Jusqu'à présent, l'approche de l'analyse de réseaux a été principalement déployée en utilisant les données d'une seule institution financière. L'étape suivante consiste à utiliser les données en provenance de plusieurs d'entre elles. Dans ce modèle, une organisation indépendante à but non lucratif se livre à un rapprochement entre les données de toutes les IF et fournit un retour d'information sur le risque de malversation à l'IF concernée.

Il existe de multiples initiatives sur ce modèle. L'une d'elles s'est déroulée en France dans le secteur de l'assurance, où le gouvernement a autorisé le partage de données après deux ans de négociations intenses pour partager collectivement les données provenant de différents établissements. Plus récemment, l'Association bancaire néerlandaise (Nederlandse Vereniging van Banken ou NVB) a lancé une initiative similaire dans le partage les données afin de rendre plus difficile le blanchiment d'argent dans le secteur financier néerlandais.

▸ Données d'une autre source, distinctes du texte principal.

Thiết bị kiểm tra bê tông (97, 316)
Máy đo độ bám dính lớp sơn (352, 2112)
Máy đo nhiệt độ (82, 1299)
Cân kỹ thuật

L'une des questions les plus fréquemment posées au sujet du partage des données est celle du règlement général de l'UE sur la protection des données (RGPD). Si l'on veut maximiser la puissance de l'analyse de réseaux, il faudrait s'appuyer sur un plus grand partage des données, en admettant de moins en moins de limitations. À première vue, cela pourrait se trouver en contradiction avec le RGPD, qui impose des contraintes et des règles en matière de partage et de traitement des données.

La préoccupation des IF est justifiée, car elles pourraient se trouver en position de non conformité vis à vis des règlements. Toutefois, les législateurs ne veulent pas empêcher les IF de mener leurs activités de lutte contre la criminalité financière. Si l'on examine l'article 6 du RPGD, il est clair que les données peuvent être traitées pour le respect d'une obligation légale à laquelle l'IF est soumise (ce qui couvre la conformité et le financement de la lutte contre le terrorisme) ou pour des intérêts légitimes poursuivis par le responsable du traitement (qui couvrent largement la fraude).

Après des années de lutte contre la criminalité financière avec une réponse dispersée, le gouvernement et les institutions financières travaillent maintenant en collaboration. Le gouvernement met en place le cadre juridique nécessaire pour gérer les attentes en matière de confidentialité des données et accompagner les IF dans leur lutte contre la criminalité financière, et pour déployer à plus grande échelle des technologies innovantes, telles que l'analyse de réseaux. Les avantages pour les gouvernements, les IF et la société en général pourraient se révéler considérables.

Rémi Demelle, Customer success manager - BAE Systems Applied Intelligence.